How Does Foreclosure Work?

Mortgages are loans that use real property as collateral against a borrowed sum of money. The amount generally correlates to the value of that property, and the borrower is allowed to live in the home so long as payments are made toward the principal loan amount, with interest. The deed to the property is held by the lender until the specified amount is paid in full. Once the final payment is made, the deed is then transferred to the borrower, who assumes full ownership of the property.

If those payments cannot be made, and the borrower defaults on the home loan, the deed remains in possession of the lender, who can legally take back ownership of the home used as collateral, in order to cover their loss.

The Foreclosure Process

The foreclosure process becomes a possibility when a borrower fails to make a mortgage payment on time, rendering the loan as delinquent. If the borrower completely misses the payment (defaults), the foreclosure process can begin. When a homeowner defaults, they should be notified by their lender. Usually, borrowers are given a grace period to make up any missed payments and are typically charged fees on top of whatever money is owed.

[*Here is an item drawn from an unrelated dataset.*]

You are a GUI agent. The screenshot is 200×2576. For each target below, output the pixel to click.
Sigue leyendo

If the mortgage remains delinquent after three to six months with no payments submitted, then the lender will officially begin foreclosure on the property. At this point, the more time that a borrower has spent in delinquency without making any payments, the harder it is to catch up with the payments, making it incredibly hard to stop the foreclosure process. 

It is important to note that details of the pre-foreclosure and foreclosure process vary by state. In pre-foreclosure, a lender may present alternatives to foreclosure, including different attempts at mediation to negate any negative consequences towards both parties.

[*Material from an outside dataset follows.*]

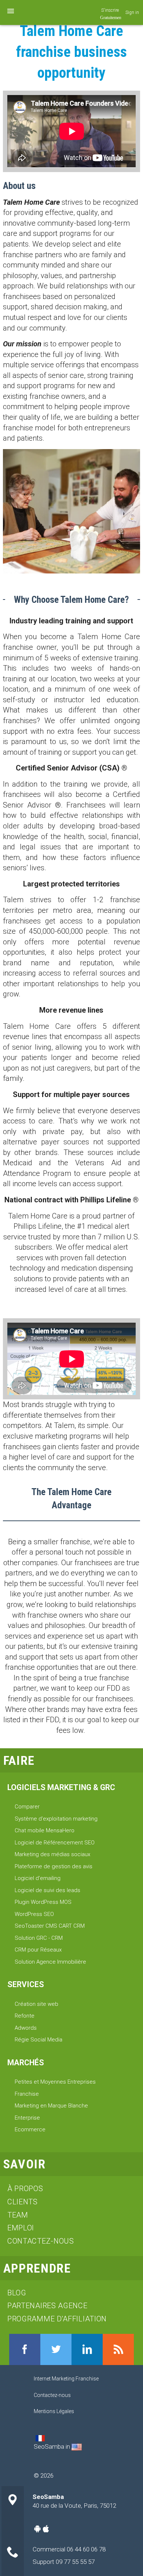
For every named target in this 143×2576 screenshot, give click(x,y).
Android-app (37, 2528)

Aside from that, there are two main avenues of foreclosure: judicial foreclosure and power of sale (non-judicial foreclosure). Judicial foreclosure forces lenders to get the law involved for permission to foreclose on a property. If the lender can prove that the borrower has defaulted and remains delinquent on mortgage payments, then the local sheriff auctions off the property or ownership reverts to the bank who may then sell the property to cover their financial loss.

The non-judicial foreclosure process is much less strict and allows banks direct access to foreclose on the property without the involvement of the courts, unless the homeowner decides to sue the lender. 

Foreclosure is not always beneficial for the lender. As a matter of fact, in rare cases before reaching the final stages of foreclosure, some lenders will opt to offer the borrower an adjusted payment schedule. This is known as mortgage modification.